Curage des colonnes d’évacuation : l’entretien qui évite les dégâts des eaux
Un refoulement au rez-de-chaussée n’est jamais un accident isolé : c’est le symptôme d’une colonne que personne n’a curée depuis dix ans.
Les colonnes d’évacuation traversent l’immeuble de haut en bas, collectant les eaux usées de tous les logements. Elles s’encrassent lentement : graisses, dépôts calcaires, lingettes, cheveux. Le débit se réduit sans que personne ne le remarque, jusqu’au jour où un logement du bas se retrouve avec un refoulement.
Le curage préventif est l’un des entretiens les plus rentables d’une copropriété, et l’un des plus fréquemment absents du budget. Il coûte une fraction de ce qu’un seul dégât des eaux coûte réellement, franchise comprise.
Les signaux d’une colonne qui se bouche
- Des évacuations lentes signalées par plusieurs logements de la même colonne.

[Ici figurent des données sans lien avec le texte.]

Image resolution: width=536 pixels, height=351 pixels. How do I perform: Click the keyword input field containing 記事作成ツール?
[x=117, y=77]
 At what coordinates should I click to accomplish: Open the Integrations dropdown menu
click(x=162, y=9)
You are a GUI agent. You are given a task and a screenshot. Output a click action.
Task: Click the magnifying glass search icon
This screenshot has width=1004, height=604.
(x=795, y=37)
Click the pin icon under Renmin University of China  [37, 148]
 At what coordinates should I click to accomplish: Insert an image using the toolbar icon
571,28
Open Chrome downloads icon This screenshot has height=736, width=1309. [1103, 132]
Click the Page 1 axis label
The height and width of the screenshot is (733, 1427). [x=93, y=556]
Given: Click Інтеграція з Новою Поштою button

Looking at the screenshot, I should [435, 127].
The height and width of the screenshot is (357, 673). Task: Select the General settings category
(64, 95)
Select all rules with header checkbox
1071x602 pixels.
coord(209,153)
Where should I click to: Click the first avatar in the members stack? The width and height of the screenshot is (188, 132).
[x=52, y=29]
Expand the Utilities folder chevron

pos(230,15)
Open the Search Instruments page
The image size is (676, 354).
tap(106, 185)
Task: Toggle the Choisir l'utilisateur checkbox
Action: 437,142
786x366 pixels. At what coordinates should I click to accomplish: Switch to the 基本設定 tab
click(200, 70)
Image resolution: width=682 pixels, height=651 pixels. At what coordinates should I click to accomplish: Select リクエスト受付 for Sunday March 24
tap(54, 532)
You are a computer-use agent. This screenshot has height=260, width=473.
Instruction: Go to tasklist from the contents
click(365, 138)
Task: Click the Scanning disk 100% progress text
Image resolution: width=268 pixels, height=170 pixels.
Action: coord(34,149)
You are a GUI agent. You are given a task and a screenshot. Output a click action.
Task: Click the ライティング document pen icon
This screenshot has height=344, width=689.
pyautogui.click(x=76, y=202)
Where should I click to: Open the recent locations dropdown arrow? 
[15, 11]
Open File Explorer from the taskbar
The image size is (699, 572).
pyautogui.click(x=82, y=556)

- Des gargouillis dans les siphons quand un voisin fait couler l’eau.
- Des remontées d’odeurs, en particulier aux étages bas.
- Des débouchages ponctuels répétés au même endroit.
- Un refoulement en rez-de-chaussée ou en sous-sol : le stade terminal.
Le premier signal est le plus utile, et c’est celui qu’on perd faute de registre : trois signalements isolés dans trois logements superposés forment un diagnostic. Voyez tenir un registre des incidents.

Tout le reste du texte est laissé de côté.